(Data extracted from a collection)

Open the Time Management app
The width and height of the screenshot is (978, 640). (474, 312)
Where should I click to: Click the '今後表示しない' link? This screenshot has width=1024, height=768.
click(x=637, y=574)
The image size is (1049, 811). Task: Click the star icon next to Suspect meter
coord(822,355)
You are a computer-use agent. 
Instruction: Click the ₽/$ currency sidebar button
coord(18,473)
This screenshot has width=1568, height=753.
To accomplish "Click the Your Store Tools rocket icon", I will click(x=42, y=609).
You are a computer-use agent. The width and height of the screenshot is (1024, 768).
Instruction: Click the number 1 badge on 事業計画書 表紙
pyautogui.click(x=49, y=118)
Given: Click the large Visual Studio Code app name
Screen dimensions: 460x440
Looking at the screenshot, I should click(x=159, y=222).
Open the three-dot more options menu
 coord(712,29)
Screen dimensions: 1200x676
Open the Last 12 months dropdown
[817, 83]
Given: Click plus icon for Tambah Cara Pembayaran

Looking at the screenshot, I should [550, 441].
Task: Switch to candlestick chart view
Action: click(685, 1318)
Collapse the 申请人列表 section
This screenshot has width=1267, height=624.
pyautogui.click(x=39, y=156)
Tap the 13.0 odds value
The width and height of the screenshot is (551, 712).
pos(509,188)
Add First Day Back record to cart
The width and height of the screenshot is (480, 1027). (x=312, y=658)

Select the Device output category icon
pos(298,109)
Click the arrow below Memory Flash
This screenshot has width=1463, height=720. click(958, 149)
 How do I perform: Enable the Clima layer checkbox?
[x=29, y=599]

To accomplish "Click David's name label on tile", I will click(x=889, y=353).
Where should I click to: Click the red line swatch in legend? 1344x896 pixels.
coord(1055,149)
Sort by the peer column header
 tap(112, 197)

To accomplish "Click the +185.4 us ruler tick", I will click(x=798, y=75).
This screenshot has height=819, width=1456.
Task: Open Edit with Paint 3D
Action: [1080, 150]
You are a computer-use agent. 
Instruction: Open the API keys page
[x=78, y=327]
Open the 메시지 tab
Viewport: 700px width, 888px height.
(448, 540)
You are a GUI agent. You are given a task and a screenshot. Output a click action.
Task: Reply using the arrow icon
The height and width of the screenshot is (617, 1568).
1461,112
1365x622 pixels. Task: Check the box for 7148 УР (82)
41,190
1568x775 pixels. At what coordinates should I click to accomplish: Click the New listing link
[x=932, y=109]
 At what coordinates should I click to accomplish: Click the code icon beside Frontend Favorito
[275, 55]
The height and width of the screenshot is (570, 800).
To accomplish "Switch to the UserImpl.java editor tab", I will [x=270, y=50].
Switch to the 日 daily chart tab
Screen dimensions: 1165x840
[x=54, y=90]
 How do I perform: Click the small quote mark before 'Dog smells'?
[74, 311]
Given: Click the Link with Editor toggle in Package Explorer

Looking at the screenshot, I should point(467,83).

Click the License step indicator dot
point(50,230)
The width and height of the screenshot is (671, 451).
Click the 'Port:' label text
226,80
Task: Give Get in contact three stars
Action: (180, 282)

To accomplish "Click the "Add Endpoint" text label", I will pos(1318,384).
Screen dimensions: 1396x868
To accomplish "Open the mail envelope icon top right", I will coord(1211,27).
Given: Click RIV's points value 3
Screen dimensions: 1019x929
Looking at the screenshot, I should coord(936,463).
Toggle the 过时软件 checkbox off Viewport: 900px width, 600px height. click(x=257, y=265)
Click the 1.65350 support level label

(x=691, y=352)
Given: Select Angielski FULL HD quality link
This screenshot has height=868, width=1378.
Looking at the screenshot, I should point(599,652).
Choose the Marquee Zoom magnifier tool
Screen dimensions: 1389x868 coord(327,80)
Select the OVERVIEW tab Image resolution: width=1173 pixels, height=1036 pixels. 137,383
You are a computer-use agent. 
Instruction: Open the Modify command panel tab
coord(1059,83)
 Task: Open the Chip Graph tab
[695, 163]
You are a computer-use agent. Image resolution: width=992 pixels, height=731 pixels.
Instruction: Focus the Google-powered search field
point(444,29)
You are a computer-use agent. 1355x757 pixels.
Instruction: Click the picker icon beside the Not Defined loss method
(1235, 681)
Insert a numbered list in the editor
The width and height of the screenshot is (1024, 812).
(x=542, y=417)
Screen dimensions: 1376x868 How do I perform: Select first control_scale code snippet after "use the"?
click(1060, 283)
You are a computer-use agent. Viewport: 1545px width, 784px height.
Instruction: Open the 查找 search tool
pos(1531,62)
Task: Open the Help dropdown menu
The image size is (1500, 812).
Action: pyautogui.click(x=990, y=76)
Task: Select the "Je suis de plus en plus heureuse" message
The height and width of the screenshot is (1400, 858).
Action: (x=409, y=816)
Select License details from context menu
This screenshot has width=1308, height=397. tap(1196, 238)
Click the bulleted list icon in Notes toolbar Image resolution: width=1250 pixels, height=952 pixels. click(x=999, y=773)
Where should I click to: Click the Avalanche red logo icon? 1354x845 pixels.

Problem =
Can you quote these records line for line?

Result for this task =
Open the Time Management app
The width and height of the screenshot is (978, 640). (474, 312)
Where should I click to: Click the '今後表示しない' link? This screenshot has width=1024, height=768.
click(x=637, y=574)
The image size is (1049, 811). Task: Click the star icon next to Suspect meter
coord(822,355)
You are a computer-use agent. 
Instruction: Click the ₽/$ currency sidebar button
coord(18,473)
This screenshot has width=1568, height=753.
To accomplish "Click the Your Store Tools rocket icon", I will click(x=42, y=609).
You are a computer-use agent. The width and height of the screenshot is (1024, 768).
Instruction: Click the number 1 badge on 事業計画書 表紙
pyautogui.click(x=49, y=118)
Given: Click the large Visual Studio Code app name
Screen dimensions: 460x440
Looking at the screenshot, I should click(x=159, y=222).
Open the three-dot more options menu
 coord(712,29)
Screen dimensions: 1200x676
Open the Last 12 months dropdown
[817, 83]
Given: Click plus icon for Tambah Cara Pembayaran

Looking at the screenshot, I should [550, 441].
Task: Switch to candlestick chart view
Action: click(685, 1318)
Collapse the 申请人列表 section
This screenshot has width=1267, height=624.
pyautogui.click(x=39, y=156)
Tap the 13.0 odds value
The width and height of the screenshot is (551, 712).
pos(509,188)
Add First Day Back record to cart
The width and height of the screenshot is (480, 1027). (x=312, y=658)

Select the Device output category icon
pos(298,109)
Click the arrow below Memory Flash
This screenshot has width=1463, height=720. click(958, 149)
 How do I perform: Enable the Clima layer checkbox?
[x=29, y=599]

To accomplish "Click David's name label on tile", I will click(x=889, y=353).
Where should I click to: Click the red line swatch in legend? 1344x896 pixels.
coord(1055,149)
Sort by the peer column header
 tap(112, 197)

To accomplish "Click the +185.4 us ruler tick", I will click(x=798, y=75).
This screenshot has height=819, width=1456.
Task: Open Edit with Paint 3D
Action: [1080, 150]
You are a computer-use agent. 
Instruction: Open the API keys page
[x=78, y=327]
Open the 메시지 tab
Viewport: 700px width, 888px height.
(448, 540)
You are a GUI agent. You are given a task and a screenshot. Output a click action.
Task: Reply using the arrow icon
The height and width of the screenshot is (617, 1568).
1461,112
1365x622 pixels. Task: Check the box for 7148 УР (82)
41,190
1568x775 pixels. At what coordinates should I click to accomplish: Click the New listing link
[x=932, y=109]
 At what coordinates should I click to accomplish: Click the code icon beside Frontend Favorito
[275, 55]
The height and width of the screenshot is (570, 800).
To accomplish "Switch to the UserImpl.java editor tab", I will [x=270, y=50].
Switch to the 日 daily chart tab
Screen dimensions: 1165x840
[x=54, y=90]
 How do I perform: Click the small quote mark before 'Dog smells'?
[74, 311]
Given: Click the Link with Editor toggle in Package Explorer

Looking at the screenshot, I should point(467,83).

Click the License step indicator dot
point(50,230)
The width and height of the screenshot is (671, 451).
Click the 'Port:' label text
226,80
Task: Give Get in contact three stars
Action: (180, 282)

To accomplish "Click the "Add Endpoint" text label", I will pos(1318,384).
Screen dimensions: 1396x868
To accomplish "Open the mail envelope icon top right", I will coord(1211,27).
Given: Click RIV's points value 3
Screen dimensions: 1019x929
Looking at the screenshot, I should coord(936,463).
Toggle the 过时软件 checkbox off Viewport: 900px width, 600px height. click(x=257, y=265)
Click the 1.65350 support level label

(x=691, y=352)
Given: Select Angielski FULL HD quality link
This screenshot has height=868, width=1378.
Looking at the screenshot, I should point(599,652).
Choose the Marquee Zoom magnifier tool
Screen dimensions: 1389x868 coord(327,80)
Select the OVERVIEW tab Image resolution: width=1173 pixels, height=1036 pixels. 137,383
You are a computer-use agent. 
Instruction: Open the Modify command panel tab
coord(1059,83)
 Task: Open the Chip Graph tab
[695, 163]
You are a computer-use agent. Image resolution: width=992 pixels, height=731 pixels.
Instruction: Focus the Google-powered search field
point(444,29)
You are a computer-use agent. 1355x757 pixels.
Instruction: Click the picker icon beside the Not Defined loss method
(1235, 681)
Insert a numbered list in the editor
The width and height of the screenshot is (1024, 812).
(x=542, y=417)
Screen dimensions: 1376x868 How do I perform: Select first control_scale code snippet after "use the"?
click(1060, 283)
You are a computer-use agent. Viewport: 1545px width, 784px height.
Instruction: Open the 查找 search tool
pos(1531,62)
Task: Open the Help dropdown menu
The image size is (1500, 812).
Action: pyautogui.click(x=990, y=76)
Task: Select the "Je suis de plus en plus heureuse" message
The height and width of the screenshot is (1400, 858).
Action: (x=409, y=816)
Select License details from context menu
This screenshot has width=1308, height=397. tap(1196, 238)
Click the bulleted list icon in Notes toolbar Image resolution: width=1250 pixels, height=952 pixels. click(x=999, y=773)
Where should I click to: Click the Avalanche red logo icon? 1354x845 pixels.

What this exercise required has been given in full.